__YOUR TASK__.
Figure out how many lines of the listing include the string "each"; the reply is only that number.

Start of GIVEN INFORMATION

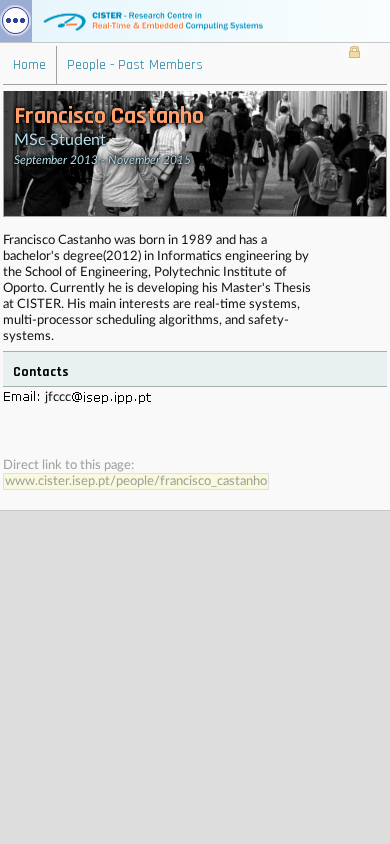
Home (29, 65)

End of GIVEN INFORMATION
Start of GIVEN INFORMATION

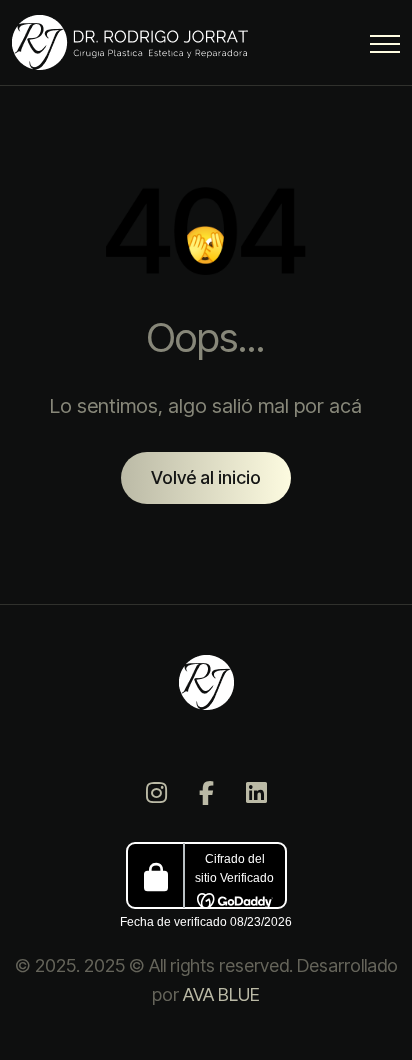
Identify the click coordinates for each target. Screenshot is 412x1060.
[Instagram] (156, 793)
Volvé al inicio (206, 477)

End of GIVEN INFORMATION
Start of GIVEN INFORMATION

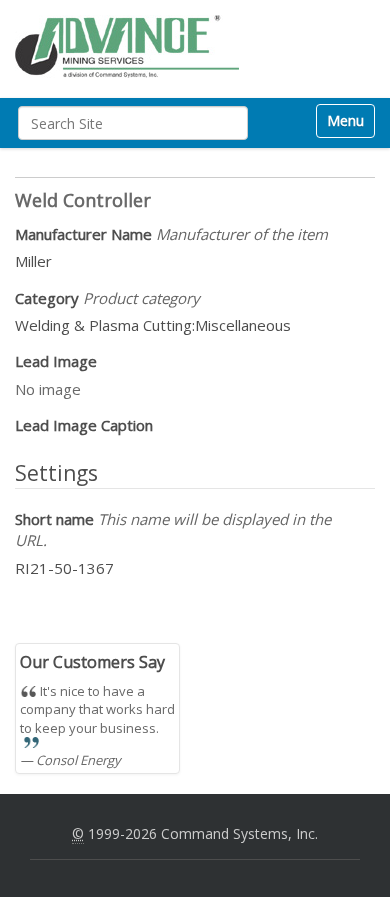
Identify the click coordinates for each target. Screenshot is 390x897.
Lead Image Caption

End of GIVEN INFORMATION

__SOLUTION TO THIS TASK__.
2